Les sauveurs d'âmes

Dominique Deslandres
Photo: Jacques Grenier Dominique Deslandres

Ils ont poussé l'engagement jusqu'à la mission, le zèle jusqu'au martyre. Non, ce ne sont pas les évangélistes américains ou les kamikazes islamistes actuels, mais les missionnaires catholiques français qui ont colonisé la Nouvelle-France, avec dans leurs rangs les Paul Le Jeune et Marie de l'Incarnation. Dans un volumineux ouvrage intitulé Croire et faire croire, l'historienne des religions Dominique Deslandres revient sur l'action des missionnaires français auprès des Amérindiens et propose une histoire comparée des missions françaises au XVIIe siècle, dans la France de l'intérieur et en Nouvelle-France.

À quand une ethno-histoire des missionnaires? demandait Dominique Deslandres dans un article publié en 1995. Son livre, Croire et faire croire, qui vient de paraître chez Fayard, pourrait répondre à cette question.

La chercheuse, qui est aussi professeur d'histoire à l'Université de Montréal, se positionne dès le début de l'entrevue. Son livre n'est pas une entreprise de réhabilitation des missionnaires dans l'histoire du Québec, ni une apologie de la mission. À la lumière des travaux de deux écoles d'historiens opposées, l'une ayant, jusque dans les années 60, complètement évacué l'Amérindien de l'histoire et l'autre, notamment défendue par les anthropologues, ayant depuis plutôt occulté l'activité missionnaire, elle tente aujourd'hui de rétablir un certain équilibre entre les deux.

«Car la rencontre franco-amérindienne ne saurait se réduire à des tractations économiques, à des échanges de savoir-faire, où l'intérêt matériel expliquerait tout», souligne-t-elle en introduction.

L'une des particularités de Croire et faire croire est de replacer l'action missionnaire en Nouvelle-France dans le contexte des missions catholiques françaises, qui, jusque dans l'intérieur de la France, visaient à convertir et à éduquer, tant l'Amérindien que le paysan breton, le musulman que le protestant. Ce que l'auteur — qui a déjà signé de nombreux textes, notamment sur le rôle du diable dans les missions françaises et sur les femmes missionnaires en Nouvelle-France — a tenté de traquer, c'est comment les missionnaires s'y sont pris pour sauver les âmes et ainsi atteindre le salut.

Elle met notamment en lumière le fait qu'on est à une époque où l'on pressent une fin du monde possible et qu'il y a par conséquent urgence, pour les missionnaires qui désirent gagner le ciel, de convertir le plus d'âmes possible. Or, dans les croyances catholiques de l'époque, le fait de mourir en martyr permettait d'éviter le purgatoire et d'atteindre directement le paradis après la mort, ce qui n'est pas sans séduire de nombreux appelés.

Données fournies:
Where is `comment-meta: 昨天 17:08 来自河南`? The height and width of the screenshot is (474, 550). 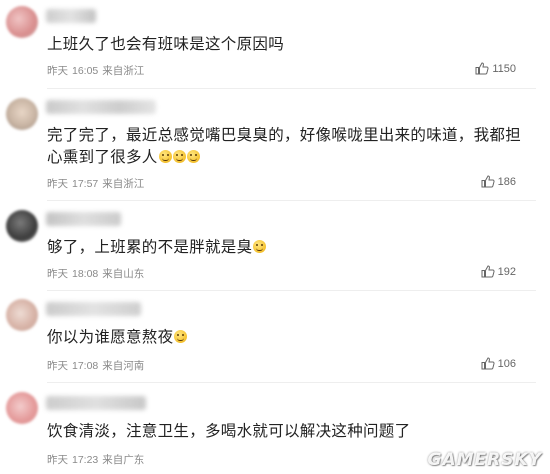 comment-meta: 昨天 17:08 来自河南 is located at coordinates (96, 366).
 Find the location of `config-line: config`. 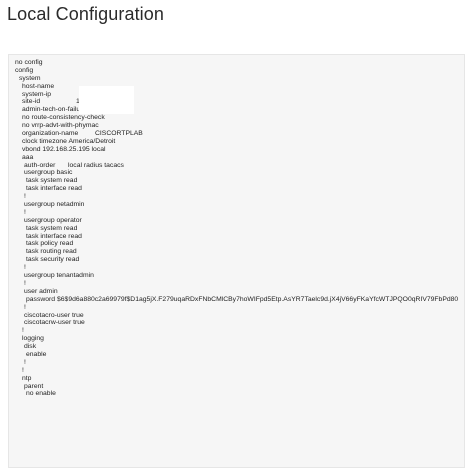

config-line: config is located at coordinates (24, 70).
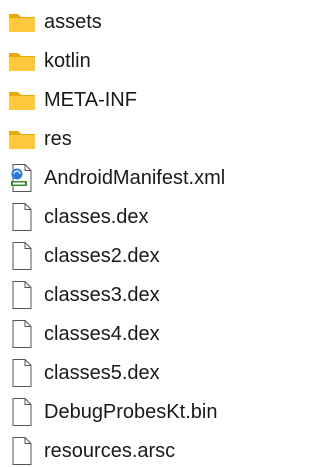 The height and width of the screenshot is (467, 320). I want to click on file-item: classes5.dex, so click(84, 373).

Consigne 1: Dans l'extrait du texte, relevez tous les groupes que les missions catholiques françaises visaient à convertir et à éduquer.
Consigne 2: D'après l'extrait du texte, chez quel éditeur le livre Croire et faire croire vient-il de paraître ?

Réponse 1: l'Amérindien, le paysan breton, le musulman, le protestant

Réponse 2: Il vient de paraître chez Fayard.